Novel spectral indices for enhanced estimations of 3-dimentional flavonoid contents for Ginkgo plantations using UAV-borne LiDAR and hyperspectral data

Abstract

Leaf flavonoid content (LFC) is a marked indicator of the protection signals from biotic and abiotic stresses, as well as the potential in the recovery of phenolic compounds from plants for producing potent antioxidants. LFC has been non-destructively retrieved from leaf reflectance spectra in recent studies. However, the LFC estimation from canopy-level spectra remains poorly understood and challenging arise from the confounding effects of other pigments and canopy structure.

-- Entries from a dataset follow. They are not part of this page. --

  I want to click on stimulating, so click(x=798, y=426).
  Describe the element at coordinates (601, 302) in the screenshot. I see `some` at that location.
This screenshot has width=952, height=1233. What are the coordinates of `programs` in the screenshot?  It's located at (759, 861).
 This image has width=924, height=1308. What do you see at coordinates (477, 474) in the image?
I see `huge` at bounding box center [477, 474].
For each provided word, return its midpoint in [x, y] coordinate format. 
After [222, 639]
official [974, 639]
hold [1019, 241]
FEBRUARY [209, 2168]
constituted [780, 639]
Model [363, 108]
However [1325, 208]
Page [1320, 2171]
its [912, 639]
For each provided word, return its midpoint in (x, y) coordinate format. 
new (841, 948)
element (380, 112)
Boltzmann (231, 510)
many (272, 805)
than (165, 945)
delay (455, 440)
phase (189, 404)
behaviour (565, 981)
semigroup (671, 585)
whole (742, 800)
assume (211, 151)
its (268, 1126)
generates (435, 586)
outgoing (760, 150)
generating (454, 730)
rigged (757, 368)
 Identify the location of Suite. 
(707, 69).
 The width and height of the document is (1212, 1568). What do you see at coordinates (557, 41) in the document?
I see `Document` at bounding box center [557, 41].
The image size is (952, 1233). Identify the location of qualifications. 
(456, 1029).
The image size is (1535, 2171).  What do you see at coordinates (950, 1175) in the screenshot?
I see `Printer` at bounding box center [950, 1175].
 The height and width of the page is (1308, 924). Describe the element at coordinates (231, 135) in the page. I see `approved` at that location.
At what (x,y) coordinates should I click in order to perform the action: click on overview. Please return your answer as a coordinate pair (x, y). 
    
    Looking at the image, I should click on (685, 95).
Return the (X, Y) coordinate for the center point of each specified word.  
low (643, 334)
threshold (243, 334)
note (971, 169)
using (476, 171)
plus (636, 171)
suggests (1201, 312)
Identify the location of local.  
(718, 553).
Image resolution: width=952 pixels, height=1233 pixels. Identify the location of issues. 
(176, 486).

To address this limitation, this study proposed a suite of new 3-Dimentional spectral indices (SIs), in which the leaf-level standard flavonoid indices (FIs) are normalized by structure indices or chlorophyll indices. The hypothesis investigated is that these new SIs, derived from UAV-based hyperspectral point cloud data (fused by canopy hyperspectral images and LiDAR point cloud data), can enhance detecting LFC distribution within the canopies of Ginkgo plantations, by mitigating the effects of canopy structure and chlorophyll absorption. The results demonstrated that most chlorophyll-based normalized indices (CV-R2 = 0.56–0.65) outperformed the structure-based normalized indices (CV-R2 = 0.44–0.57) and the standard FIs (CV-R2 = 0.19–0.54). In specific, FI420,710/SR800,710 (CV-R2 = 0.65) out of chlorophyll-based normalized indices performed better than other indices. With the use of FI420,710/SR800,710, the 3-Dimentional distribution of LFC within Ginkgo canopies can be well mapped. In summary, this study indicates marked potentials of the developed normalized indices for mapping LFC distribution, as well as providing new insight into alleviating the confounding effects of chlorophyll and structure on LFC estimation of Ginkgo plantations, with simulations conducted by the canopy radiative transfer model.